In creating the Speech API, we made some assumptions about how the speech API would be used that did not fully come to fruition. As such, we've seen limited implementation of the API, which in turn led to limited usage on the Web. An internal survey of archive.org found that only around 4000 sites were using the Speech API in 2019. Although some sites are prominent (e.g., the Google homepage!), uptake overall remains negligible.

As speech recognition and synthesis technology increasingly becomes central to all computing, Mozilla believes now is the time to rekindle the effort to bring the Speech API to browsers. Much has changed for the web platform since this effort began: we now have an extensive range of new architectural primitives in the web platform, much improved speech recognition technology (including free and open speech recognition samples and models). And, more importantly, we also have a deeper understanding of the privacy and security implications, accessibility challenges, and internationalization concerns, of what we are trying to standardize.

With the benefit of hindsight, Mozilla would like the opportunity to restart this effort under the W3C's Web Incubation Community Group (WICG) - as an incubation, with the ultimate aim of W3C standardization. WICG is an active venue for developers and implementers with an extensive track record of successful incubations, allowing us to involve experts from a range of communities.

To move the specification forward, we'd like to work together with this and the wider web standards community to revise the existing specification.
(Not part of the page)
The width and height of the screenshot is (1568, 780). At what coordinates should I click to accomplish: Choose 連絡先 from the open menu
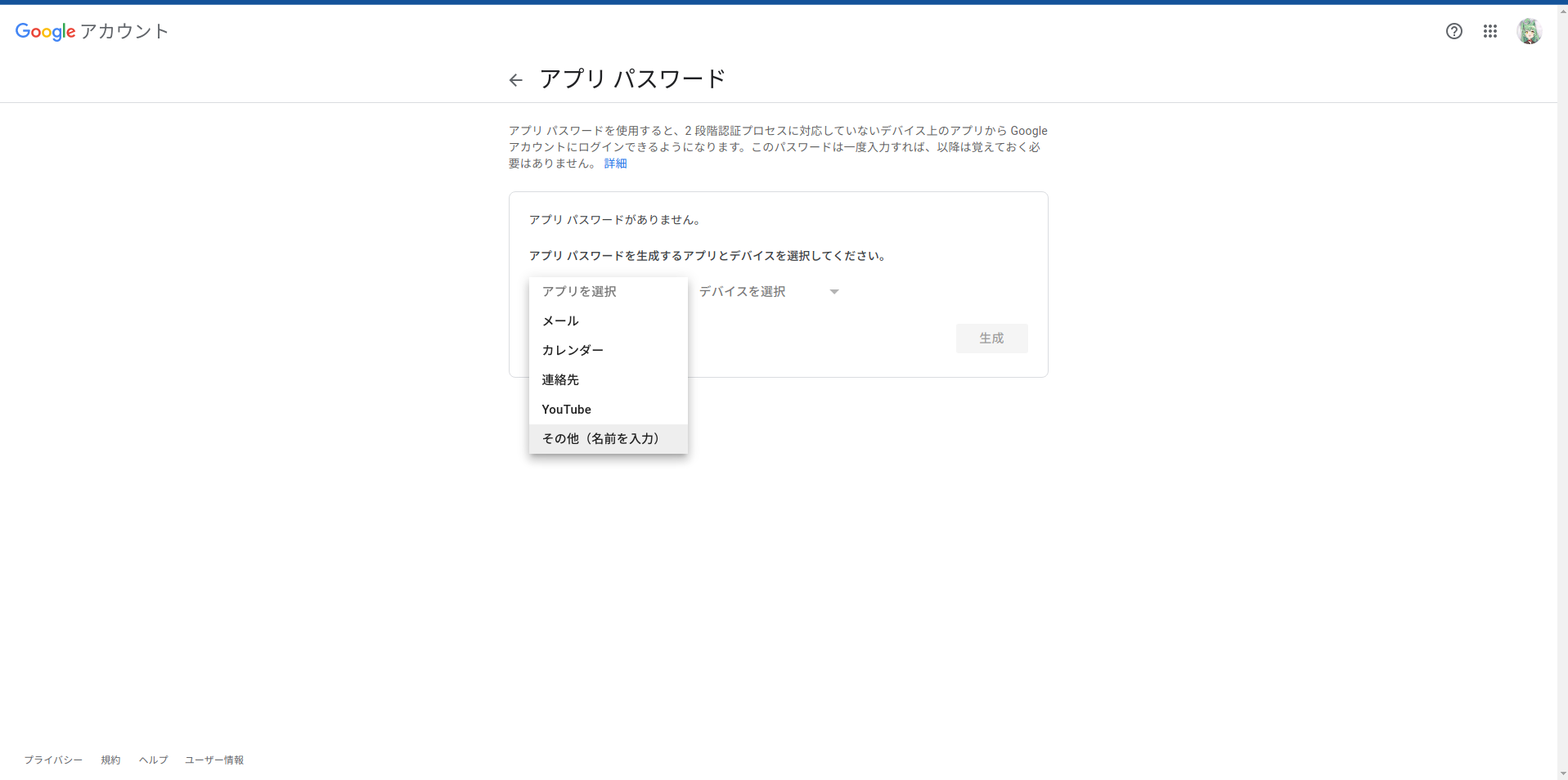point(559,379)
We'd like to review what worked (i.e., what got implemented), what didn't, and how we can make the API better to best serve users and the developer community.

Concrete steps:

• Move spec to the WICG - (re)invite implementers and the community to participate: something we are already doing in the GitHub repository.
• Update/modify/remove parts of the spec that were not implemented or cannot be implemented in an interoperable manner (active work has been happening on this recently).
• Address long standing privacy and security issues.
• Evaluate where the API can be improved.
• Write out the algorithms that would afford us interoperability: right now, the spec lacks any algorithms, making it difficult to evaluate interoperable behavior.
• Create an extensive test suite, which would assure both the quality of the specification and the interoperability of implementations.

Hope you will come join us on GitHub to make the Speech API a success!
https://github.com/w3c/speech-api

Kind regards,
Marcos Caceres and Andre Natal, Mozilla

Received on Thursday, 3 October 2019 10:40:41 UTC